- **Required action**
In the explainer on Retrieval-Augmented Generation, what risk does the text give for making chunks too small?

- **Text segment**
Segment Open
RAG Explained: The 5 Steps That Make LLMs Smarter
A beginner-friendly breakdown of RAG's five core steps: from document preprocessing and chunking to embeddings, vector databases, and how LLMs use retrieved context to generate accurate answers.
What Is RAG?
RAG stands for Retrieval-Augmented Generation. It's a technique that allows LLMs to answer questions using your own documents and data, not just what they learned during training.
Before we dive into how it works, let me clarify four key concepts:
- RAG: The overall pipeline that combines retrieval with generation
- Embedding: A vector representation of text that captures its meaning
- Vector DB: A database specifically designed to store and search embeddings
- LLM: The language model that generates the final answer
Now let's walk through the five steps that make RAG work.
Step 1: Document Preprocessing
This is where we prepare our documents for the system. We clean up the text, remove unnecessary formatting, and get everything ready for the next stage.
Step 2: Chunking
Chunking means breaking documents into smaller pieces of a specific length.
For example, imagine you have a 20-sentence passage. You could chunk it so that each sentence becomes one chunk—giving you 20 chunks total. The size of your chunks matters because:
- Too large: The LLM gets irrelevant information
- Too small: You lose important context
# Simple chunking example
text = "Sentence 1. Sentence 2. Sentence 3."
chunks = text.split(". ")
# Result: ['Sentence 1', 'Sentence 2', 'Sentence 3']
Step 3: Creating Embeddings
Embeddings are vectors—numerical representations of text that capture meaning. We create them using special embedding models, which are LLMs specifically trained for this task.
Popular embedding models include:
text-embedding-3-smalltext-embedding-3-largegemini-embedding-001
These models convert each chunk into a vector. Chunks with similar meanings will have similar vectors.
# Conceptual example
chunk = "Machine learning is a subset of AI"
embedding = embedding_model.encode(chunk)
# Result: [0.234, -0.521, 0.832, ...] (hundreds of numbers)
Step 4: Storing in a Vector Database
A vector database (or metadata base) is specifically designed to store embeddings along with the original text and any metadata.
The power of vector databases is that they can quickly find chunks that are semantically similar to a query—even if the exact words don't match.
Step 5: LLM + Context
Here's where everything comes together:
- User asks a query: "What is machine learning?"
Segment Closed
- **Extracted entries**
Segment Open
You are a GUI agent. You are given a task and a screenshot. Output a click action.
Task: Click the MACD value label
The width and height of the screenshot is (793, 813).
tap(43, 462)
Segment Closed
Segment Open
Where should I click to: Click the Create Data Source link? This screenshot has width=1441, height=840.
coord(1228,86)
Segment Closed
Segment Open
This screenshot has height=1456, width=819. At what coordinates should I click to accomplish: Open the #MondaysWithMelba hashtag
Segment Closed
- **Exercise solution**
You lose important context.